Le nouveau président s’est dit favorable à un gouvernement d’union nationale
Lundi 6 décembre, le nouveau président guinéen Alpha Condé s’est dit favorable à la mise en place d’un gouvernement d’union nationale qui regroupe toutes les composantes de la nation, mais qui ne soit pas une coalition de partis, dans un entretien accordé à Radio France International (RFI). Quand je dis gouvernement d’union nationale, cela veut dire que toutes les composantes de la Guinée doivent se retrouver dans ce gouvernement, que ce soient les composantes régionales ou les forces vives, que ce soient les partis, les syndicats ou la société civile, a déclaré l’opposant historique devenu président de la Guinée. La Cour suprême ayant confirmé vendredi 3 décembre la victoire à la présidentielle d’Alpha Condé, opposant historique de 72 ans, face à Cellou Dalein Diallo, ancien Premier ministre. N’ayant jamais participé à aucun pouvoir en place, Alpha Condé a été victime de la répression du régime dictatorial d’Ahmed Sékou Touré (1958-1984) et des régimes militaires qui ont suivi depuis lors.
Le nouveau président s’est dit déterminé à réformer l’armée, avec l’ambition de rendre à l’armée sa dignité en améliorant les conditions de vie des militaires et en les formant au respect des personnes et des biens. Il prévoit de faire participer l’armée à la relance de l’économie, qui passera avant tout par de grands projets agricoles. Avec une politique basée sur la réconciliation, le tissu social qui est déchiré va être recousu, a enfin estimé le nouveau président, qui a plusieurs fois plaidé pour la mise en place d’une conférence vérité-réconciliation afin que les guinéens se disent les vérités sur les crimes commis tout au long de l’histoire de la Guinée indépendante, soit depuis plus d’un demi-siècle. Il est temps de nous unir pour faire face aux nombreux défis auxquels est confronté le pays, a déclaré Alpha Condé. Cela ne sera possible que dans une atmosphère de calme et avec la coopération de tous les guinéens, a-t-il ajouté.

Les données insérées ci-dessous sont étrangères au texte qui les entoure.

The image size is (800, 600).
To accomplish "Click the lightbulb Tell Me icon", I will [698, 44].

Au nombre de ces défis, figurent la fin des rivalités ethniques entre Peuls et Malinkés, l’exploitation rationnelle des minerais, notamment celle de la bauxite (dont la Guinée détient deux tiers des réserves mondiales), de l’or, du diamant, du pétrole et de l’uranium, la lutte contre la pauvreté et l’analphabétisme, la mécanisation de l’agriculture, l’industrialisation moderne, l’amélioration des soins de santé, la construction de grandes infrastructures de communication, et sans oublier la restauration de l’autorité de l’état par des institutions stables et démocratiques. Autres défis majeurs, Alpha Condé devra travailler durement pour faire jouer à la Guinée un rôle prépondérant au sein de la Communauté économique des états de l’Afrique de l’ouest (CEDEAO) et d’autres organisations internationales. En d’autres termes, la Guinée sous Alpha Condé doit caresser le rêve de participer avec dignité à la mondialisation économique qui s’impose à tous les pays de la planète.

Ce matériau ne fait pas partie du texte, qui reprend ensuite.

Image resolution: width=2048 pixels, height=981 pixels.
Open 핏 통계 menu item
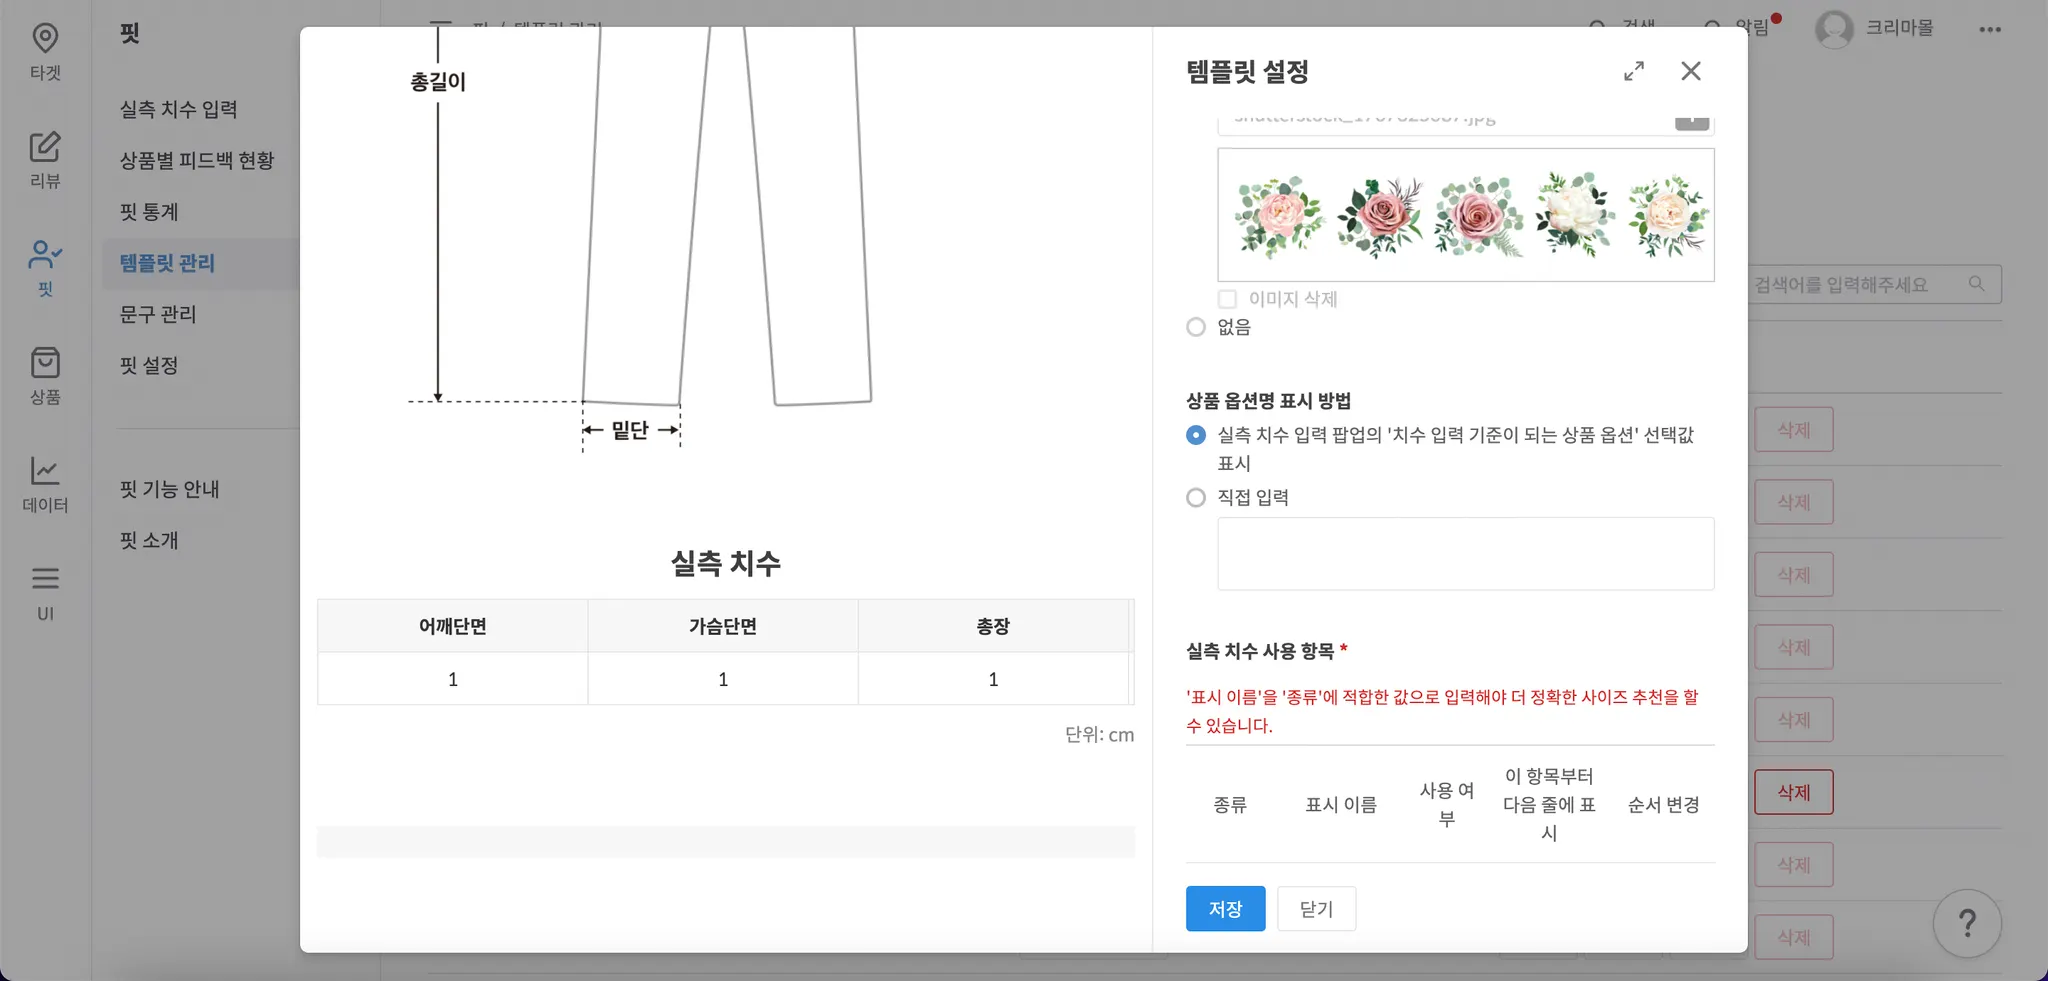point(149,212)
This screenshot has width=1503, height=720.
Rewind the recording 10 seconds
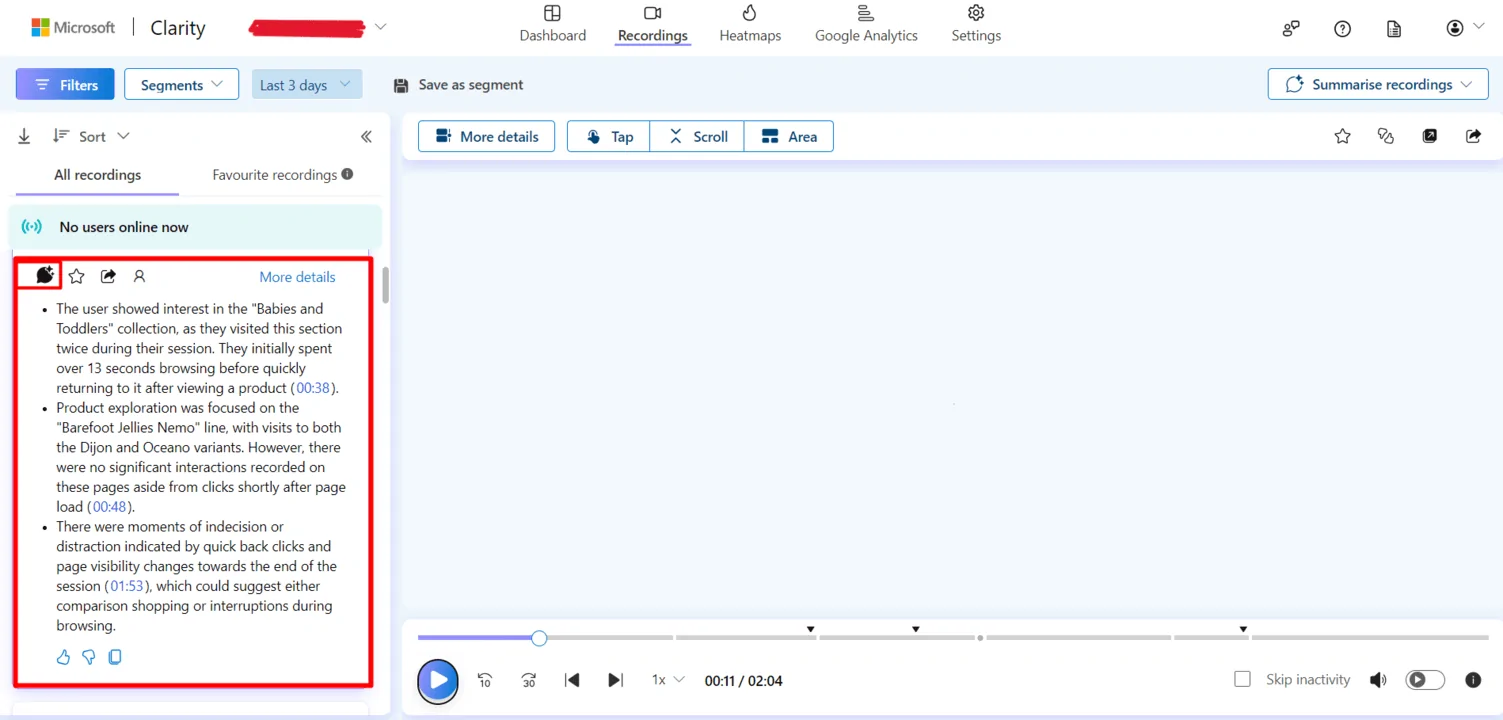coord(485,680)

L’élection d’Alpha Condé est considérée comme la première élection démocratique organisée depuis cinquante-deux ans dans ce pays de l’Afrique de l’ouest. Né le 4 mars 1938 à Boké, en Guinée maritime, Alpha Condé est issu de l’ethnie malinké, majoritairement installée dans l’est du pays. Il part en France à 15 ans pour y poursuivre ses études et y obtient des diplômes en économie, en droit et en sociologie. Il va ensuite enseigner à la prestigieuse université parisienne de la Sorbonne. Il a à son actif politique la qualité d’avoir affronté toutes les dictatures de la Guinée. Ce qui justifie son long exil dans le vieux continent et l’emprisonnement dans sa Guinée natale. Il a dirigé dans les années 1960 la Fédération des étudiants d’Afrique noire en France (FEANF) et animé des mouvements d’opposition au régime dictatorial d’Ahmed Sékou Touré, père de l’indépendance de la Guinée, ex-colonie française qui a acquis sa souveraineté en 1958. Sékou Touré condamne Alpha Condé à mort par contumace en 1970. Il rentre au pays en 1991, sept ans après la mort de Sékou Touré. Au dictateur a succédé un caporal autoritaire, Lansana Conté, qui a dû accepter une timide démocratisation permettant à Alpha Condé de se présenter à la présidentielle en 1993, puis en 1998. L’élection du professeur Alpha Condé à la présidence est considérée comme l’aboutissement heureux du processus électoral en Guinée.